I heard a rodeo rider on TV say this once: “In rodeo, you’re never ready. You’re just next.”

Likewise, in language learning, no one ever enters a conversation being 100% linguistically ready. If we were all waiting for “perfect” language, we’d never have a conversation. Parents would never talk to children, students would never talk to teachers, and people from different cultures would never speak to each other.

But of course that’s not the case. If you accept your current limitations and use some social acumen to guide things along, you can get by in any conversation—today.

  • Wendy Amundson

    This is so true! When I travel with groups I often find myself translating my tour mates’ English into simpler English so that the native speakers can understand us. This was particularly true in China, where their English instruction (at least at the time) was very focused on book work and they had very little opportunity to listen and speak English. In additional to the suggestions you gave, I would add that it helps to speak in the present tense if possible. For example, instead of using the conditional tense to say “If you were to choose a favorite restaurant, what would it be?” ask (in present tense) “What is your favorite restaurant?” (BTW, the Americans the Chinese had the hardest time understanding were Texans!)

    • Ron G.

      Hi Wendy! Fantastic suggestion re: the present tense. When you do it right, it’s almost like you’re speaking a completely different language, right? (And LOL@ the poor Texans. I picked up some of my wife’s drawl, which I don’t notice until I realize I’m not saying my vowels the same as I used to.)

  • Robert Lewis

    I really like your tip about revealing your lack of comprehension right off the bat – “speak to me as you would speak to a child” is excellent.

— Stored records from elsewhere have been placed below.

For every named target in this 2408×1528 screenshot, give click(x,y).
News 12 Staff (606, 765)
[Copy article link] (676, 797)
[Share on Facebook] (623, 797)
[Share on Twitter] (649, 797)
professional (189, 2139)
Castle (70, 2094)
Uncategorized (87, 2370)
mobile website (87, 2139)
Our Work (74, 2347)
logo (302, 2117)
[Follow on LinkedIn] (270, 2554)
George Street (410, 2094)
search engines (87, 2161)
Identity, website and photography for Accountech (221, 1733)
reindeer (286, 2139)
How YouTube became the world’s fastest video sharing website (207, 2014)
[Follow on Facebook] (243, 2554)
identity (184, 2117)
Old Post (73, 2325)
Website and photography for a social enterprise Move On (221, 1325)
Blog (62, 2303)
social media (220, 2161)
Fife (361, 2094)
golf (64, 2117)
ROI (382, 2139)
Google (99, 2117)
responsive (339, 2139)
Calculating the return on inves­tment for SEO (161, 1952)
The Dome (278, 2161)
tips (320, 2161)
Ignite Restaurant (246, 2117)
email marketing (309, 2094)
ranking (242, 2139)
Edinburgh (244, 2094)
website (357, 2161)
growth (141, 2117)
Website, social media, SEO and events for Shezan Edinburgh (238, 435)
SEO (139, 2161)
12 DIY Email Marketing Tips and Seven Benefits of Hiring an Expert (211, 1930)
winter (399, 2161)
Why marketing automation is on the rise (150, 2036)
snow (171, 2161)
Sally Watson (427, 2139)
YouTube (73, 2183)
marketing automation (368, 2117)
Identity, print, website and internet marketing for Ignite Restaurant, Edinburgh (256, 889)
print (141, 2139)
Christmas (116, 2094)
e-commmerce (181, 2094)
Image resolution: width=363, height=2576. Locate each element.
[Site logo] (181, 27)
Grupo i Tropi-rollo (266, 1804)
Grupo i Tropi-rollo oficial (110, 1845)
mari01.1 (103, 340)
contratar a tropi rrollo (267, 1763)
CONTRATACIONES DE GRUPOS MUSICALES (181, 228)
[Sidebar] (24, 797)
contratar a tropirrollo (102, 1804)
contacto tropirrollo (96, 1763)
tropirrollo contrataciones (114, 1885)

    It isn’t as if you will be able to trick a native speaker into believing you are more advanced as the conversation matures. You’re also not giving yourself the best chance to learn if you are putting your ego first.

    Interesting read – I did not know that adjusting one’s speech as you’ve laid out was a ‘thing’. Thanks!

    • Ron G.

      Hi Robert! Thanks for the comment. Yeah, I had read about “register” a while ago and found it really interesting. Some people think it refers simply to “formality,” while others think it’s more complicated than that. I like going with the latter because it seems to describe things better. For example, my technical manuals I write at work are very formal, but I have to use plain language and simple sentence constructions. They’re not intimate, but they’re not academic either. They occupy a unique language space, and I think it’s cool to have one word to kind of cover all that.

  • Ocularis

    Im really glad that i found your blog. Im a Filipino who’s about to embark on a journey to germany… im not in a class to learn the language, just self study for now. But upon arriving there i’ll be enrolled in a german language school to help me with my a2, b1 and b2… fingers crossed! By God’s grace, i’m praying to pass the first test… 😀

    • Ron G.

      Kumusta! My mom is from the Philippines. Good luck with the test! I hope your self study pays off. A1 is a passable test for sure. Where are you going to be at in Germany? I was in Stuttgart for a couple years.

      • Ocularis

        wow! so you’re half filipino? have you visited the Philippines recently? there are really great getaway spots here… =)
        anyway, do you have any idea on what the A1 test covers? coz i really have no clue whatsoever and i dont really have the luxury of time to surf the net.

        • Ron G.

          I haven’t been in a while. Spent some time there when I was a kid, like, months. I remember it was beautiful, especially some of the beaches, and the farmland.

          Here’s the best place to check out what’s on the tests:

          There are some practice exercises to give you an idea what the A1 level covers. I’ve had friends pass the test after an introductory course, so it’s not designed to fail you. But it’s still tricky.